Correlation between OLS estimators for intercept and slope In a simple regression model, 
$$ y = \beta_0 + \beta_1 x + \varepsilon, $$
the OLS estimators $\hat{\beta}_0^{OLS}$ and $\hat{\beta}_1^{OLS}$ are correlated. 
The formula for the correlation between the two estimators is (if I have derived it correctly):
$$ \operatorname{Corr}(\hat{\beta}_0^{OLS},\hat{\beta}_1^{OLS}) = \frac{-\sum_{i=1}^{n}x_i}{\sqrt{n} \sqrt{\sum_{i=1}^{n}x_i^2} }. $$
Questions:


*

*What is the intuitive explanation for the presence of correlation?  

*Does the presence of correlation have any important implications?


The post was edited and the assertion that the correlation vanishes with sample size has been removed. (Thanks to @whuber and @ChristophHanck.)
 A: Let me try it as follows (really not sure if that is useful intuition):
Based on my above comment, the correlation will roughly be $$-\frac{E(X)}{\sqrt{E(X^2)}}$$
Thus, if $E(X)>0$ instead of $E(X)=0$, most data will be clustered to the right of zero. Thus, if the slope coefficient gets larger, the correlation formula asserts that the intercept needs to become smaller - which makes some sense.
I'm thinking of something like this:
In the blue sample, the slope estimate is flatter, which means the intercept estimate can be larger. The slope for the golden sample is somewhat larger, so the intercept can be somewhat smaller to compensate for this.

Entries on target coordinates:
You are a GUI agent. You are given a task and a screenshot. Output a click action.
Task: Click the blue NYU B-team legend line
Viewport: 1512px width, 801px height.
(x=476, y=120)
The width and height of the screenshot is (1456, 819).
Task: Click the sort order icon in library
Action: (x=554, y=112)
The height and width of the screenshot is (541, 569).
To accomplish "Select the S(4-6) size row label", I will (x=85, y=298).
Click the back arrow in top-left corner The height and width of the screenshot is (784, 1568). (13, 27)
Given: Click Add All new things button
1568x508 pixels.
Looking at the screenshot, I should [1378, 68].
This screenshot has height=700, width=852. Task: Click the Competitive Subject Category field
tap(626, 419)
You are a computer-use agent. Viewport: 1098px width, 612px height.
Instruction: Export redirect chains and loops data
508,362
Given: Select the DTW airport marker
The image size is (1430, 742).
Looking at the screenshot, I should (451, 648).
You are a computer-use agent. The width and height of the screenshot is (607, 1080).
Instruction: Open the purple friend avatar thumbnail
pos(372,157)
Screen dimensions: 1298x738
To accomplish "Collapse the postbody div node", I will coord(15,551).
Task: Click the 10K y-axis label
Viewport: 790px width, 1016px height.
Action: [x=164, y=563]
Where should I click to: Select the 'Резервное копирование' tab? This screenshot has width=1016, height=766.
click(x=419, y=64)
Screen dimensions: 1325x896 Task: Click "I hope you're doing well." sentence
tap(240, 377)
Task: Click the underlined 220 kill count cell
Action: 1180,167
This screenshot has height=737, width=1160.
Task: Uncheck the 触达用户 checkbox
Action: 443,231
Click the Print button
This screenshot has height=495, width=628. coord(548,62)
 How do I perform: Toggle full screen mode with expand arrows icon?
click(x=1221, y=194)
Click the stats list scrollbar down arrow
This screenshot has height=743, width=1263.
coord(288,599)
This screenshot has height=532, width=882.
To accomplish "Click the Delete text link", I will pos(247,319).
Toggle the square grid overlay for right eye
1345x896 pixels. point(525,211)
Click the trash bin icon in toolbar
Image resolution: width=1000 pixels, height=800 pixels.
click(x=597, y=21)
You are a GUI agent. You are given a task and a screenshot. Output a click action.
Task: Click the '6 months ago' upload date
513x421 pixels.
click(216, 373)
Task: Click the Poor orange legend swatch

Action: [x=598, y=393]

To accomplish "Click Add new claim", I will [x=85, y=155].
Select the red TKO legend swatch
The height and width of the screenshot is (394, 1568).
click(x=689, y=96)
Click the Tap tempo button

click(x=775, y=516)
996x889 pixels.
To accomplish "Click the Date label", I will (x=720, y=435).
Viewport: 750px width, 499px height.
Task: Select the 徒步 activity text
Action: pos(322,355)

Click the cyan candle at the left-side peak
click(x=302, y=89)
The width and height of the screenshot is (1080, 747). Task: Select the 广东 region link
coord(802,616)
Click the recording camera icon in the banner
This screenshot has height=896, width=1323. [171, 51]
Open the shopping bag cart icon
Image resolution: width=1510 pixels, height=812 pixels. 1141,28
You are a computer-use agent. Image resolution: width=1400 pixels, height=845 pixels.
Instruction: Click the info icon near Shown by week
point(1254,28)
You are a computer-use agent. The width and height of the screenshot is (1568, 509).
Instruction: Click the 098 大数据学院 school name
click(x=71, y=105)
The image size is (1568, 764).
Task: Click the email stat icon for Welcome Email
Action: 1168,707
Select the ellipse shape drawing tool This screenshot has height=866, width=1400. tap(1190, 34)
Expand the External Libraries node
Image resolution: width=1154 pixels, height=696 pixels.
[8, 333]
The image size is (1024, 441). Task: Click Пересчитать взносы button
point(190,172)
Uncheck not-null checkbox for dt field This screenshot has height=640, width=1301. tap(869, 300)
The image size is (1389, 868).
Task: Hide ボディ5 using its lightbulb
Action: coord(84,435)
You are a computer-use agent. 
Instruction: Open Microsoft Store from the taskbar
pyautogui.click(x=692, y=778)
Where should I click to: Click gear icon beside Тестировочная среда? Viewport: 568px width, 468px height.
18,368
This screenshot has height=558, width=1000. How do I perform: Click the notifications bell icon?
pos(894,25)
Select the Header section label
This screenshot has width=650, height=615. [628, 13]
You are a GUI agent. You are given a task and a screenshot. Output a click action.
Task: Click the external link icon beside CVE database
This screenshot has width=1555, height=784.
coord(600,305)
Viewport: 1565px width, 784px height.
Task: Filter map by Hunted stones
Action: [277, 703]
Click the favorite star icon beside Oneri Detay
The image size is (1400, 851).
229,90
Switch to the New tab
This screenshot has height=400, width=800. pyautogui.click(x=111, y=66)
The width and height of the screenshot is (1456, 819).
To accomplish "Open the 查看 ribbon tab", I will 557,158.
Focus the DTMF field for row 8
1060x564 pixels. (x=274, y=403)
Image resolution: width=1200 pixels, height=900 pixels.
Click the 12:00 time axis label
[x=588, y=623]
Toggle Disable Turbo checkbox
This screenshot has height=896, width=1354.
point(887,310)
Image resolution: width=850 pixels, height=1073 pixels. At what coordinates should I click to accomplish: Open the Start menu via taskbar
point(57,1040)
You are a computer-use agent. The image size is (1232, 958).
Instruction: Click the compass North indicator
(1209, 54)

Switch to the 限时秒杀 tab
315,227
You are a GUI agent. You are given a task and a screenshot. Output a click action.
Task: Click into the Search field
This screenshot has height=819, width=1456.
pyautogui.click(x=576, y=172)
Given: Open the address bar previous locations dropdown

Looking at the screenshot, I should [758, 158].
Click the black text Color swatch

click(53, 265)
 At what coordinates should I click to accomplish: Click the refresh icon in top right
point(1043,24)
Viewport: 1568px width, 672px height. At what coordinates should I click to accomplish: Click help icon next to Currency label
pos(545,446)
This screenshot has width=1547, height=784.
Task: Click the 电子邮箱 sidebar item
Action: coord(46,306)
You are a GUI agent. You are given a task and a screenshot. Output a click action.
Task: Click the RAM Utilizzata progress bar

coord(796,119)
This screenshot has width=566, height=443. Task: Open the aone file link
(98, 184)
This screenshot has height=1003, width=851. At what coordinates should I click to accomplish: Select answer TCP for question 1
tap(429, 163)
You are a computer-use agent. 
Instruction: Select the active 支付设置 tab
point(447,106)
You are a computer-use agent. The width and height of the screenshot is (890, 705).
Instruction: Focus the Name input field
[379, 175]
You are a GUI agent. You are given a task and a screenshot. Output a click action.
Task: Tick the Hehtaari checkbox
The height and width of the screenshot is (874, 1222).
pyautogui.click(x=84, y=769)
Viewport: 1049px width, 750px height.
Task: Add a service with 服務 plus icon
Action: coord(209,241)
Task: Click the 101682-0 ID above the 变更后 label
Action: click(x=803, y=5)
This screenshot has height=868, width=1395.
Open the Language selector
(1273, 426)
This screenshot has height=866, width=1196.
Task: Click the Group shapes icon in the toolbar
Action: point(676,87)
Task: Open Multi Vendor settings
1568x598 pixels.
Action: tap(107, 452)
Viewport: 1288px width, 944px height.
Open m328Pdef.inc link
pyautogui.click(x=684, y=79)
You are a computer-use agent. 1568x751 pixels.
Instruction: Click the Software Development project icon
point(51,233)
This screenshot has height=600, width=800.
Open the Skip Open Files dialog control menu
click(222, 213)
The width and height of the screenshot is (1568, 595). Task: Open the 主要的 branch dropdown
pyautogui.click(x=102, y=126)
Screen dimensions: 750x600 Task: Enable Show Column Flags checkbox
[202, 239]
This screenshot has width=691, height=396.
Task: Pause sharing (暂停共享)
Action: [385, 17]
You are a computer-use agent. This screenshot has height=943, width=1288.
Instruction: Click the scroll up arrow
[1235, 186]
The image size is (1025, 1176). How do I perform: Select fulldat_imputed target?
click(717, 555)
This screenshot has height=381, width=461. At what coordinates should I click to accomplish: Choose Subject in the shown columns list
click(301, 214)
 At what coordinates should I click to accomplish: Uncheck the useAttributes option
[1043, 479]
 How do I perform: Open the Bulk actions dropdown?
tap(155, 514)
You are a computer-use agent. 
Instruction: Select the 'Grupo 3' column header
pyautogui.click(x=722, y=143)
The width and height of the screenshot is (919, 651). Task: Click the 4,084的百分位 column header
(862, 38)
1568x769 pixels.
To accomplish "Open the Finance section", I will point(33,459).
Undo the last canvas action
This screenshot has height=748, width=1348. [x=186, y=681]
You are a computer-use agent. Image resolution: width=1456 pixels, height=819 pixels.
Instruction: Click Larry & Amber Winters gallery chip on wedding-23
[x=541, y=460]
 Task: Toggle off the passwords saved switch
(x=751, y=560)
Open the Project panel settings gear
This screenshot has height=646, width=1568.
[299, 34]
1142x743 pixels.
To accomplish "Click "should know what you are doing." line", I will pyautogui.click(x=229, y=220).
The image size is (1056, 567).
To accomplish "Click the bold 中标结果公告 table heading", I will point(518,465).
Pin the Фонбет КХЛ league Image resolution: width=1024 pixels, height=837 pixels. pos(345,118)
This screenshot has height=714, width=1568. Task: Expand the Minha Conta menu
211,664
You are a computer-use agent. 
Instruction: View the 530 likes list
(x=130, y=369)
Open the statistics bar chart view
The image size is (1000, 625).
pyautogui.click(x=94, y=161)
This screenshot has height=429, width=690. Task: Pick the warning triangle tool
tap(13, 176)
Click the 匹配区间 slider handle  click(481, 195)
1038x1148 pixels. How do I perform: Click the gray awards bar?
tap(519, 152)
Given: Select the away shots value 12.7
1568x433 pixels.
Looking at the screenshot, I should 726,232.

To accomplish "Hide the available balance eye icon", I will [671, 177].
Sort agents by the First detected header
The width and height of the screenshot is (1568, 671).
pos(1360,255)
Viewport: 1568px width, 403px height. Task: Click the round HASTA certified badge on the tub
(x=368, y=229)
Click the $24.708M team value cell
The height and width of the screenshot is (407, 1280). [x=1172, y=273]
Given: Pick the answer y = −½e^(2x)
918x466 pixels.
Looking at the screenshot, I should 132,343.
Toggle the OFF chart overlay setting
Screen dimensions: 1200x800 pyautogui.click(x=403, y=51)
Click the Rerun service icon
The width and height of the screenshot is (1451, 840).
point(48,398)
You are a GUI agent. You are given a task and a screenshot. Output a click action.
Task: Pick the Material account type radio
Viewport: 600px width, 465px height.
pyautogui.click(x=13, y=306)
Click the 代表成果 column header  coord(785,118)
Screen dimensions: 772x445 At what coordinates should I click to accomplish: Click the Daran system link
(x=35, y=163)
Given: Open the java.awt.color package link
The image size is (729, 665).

• REQUIRED WORK
Can you continue the forum thread on the correlation between the OLS intercept and slope estimators from the point where it stops?

• OUTPUT OF THE TASK
On the other hand, if $E(X)=0$, we can have any slope without any constraints on the intercept.
The denominator of the formula can also be interpreted along these lines: if, for a given mean, the variability as measured by $E(X^2)$ increases, the data gets smeared out over the $x$-axis, so that it effectively "looks" more mean-zero again, loosening the constraints on the intercept for a given mean of $X$.
Here's the code, which I hope explains the figure fully:
n <- 30
x_1 <- sort(runif(n,2,3))
beta <- 2
y_1 <- x_1*beta + rnorm(n) # the golden sample

x_2 <- sort(runif(n,2,3)) 
beta <- 2
y_2 <- x_2*beta + rnorm(n) # the blue sample

xax <- seq(-1,3,by=.001)
plot(x_1,y_1,xlim=c(-1,3),ylim=c(-4,7),pch=19,col="gold",ylab="y",xlab="x")
abline(lm(y_1~x_1),col="gold",lwd=2)
abline(v=0,lty=2)
lines(xax,beta*xax) # the "true" regression line
abline(lm(y_2~x_2),col="lightblue",lwd=2)
points(x_2,y_2,pch=19,col="lightblue")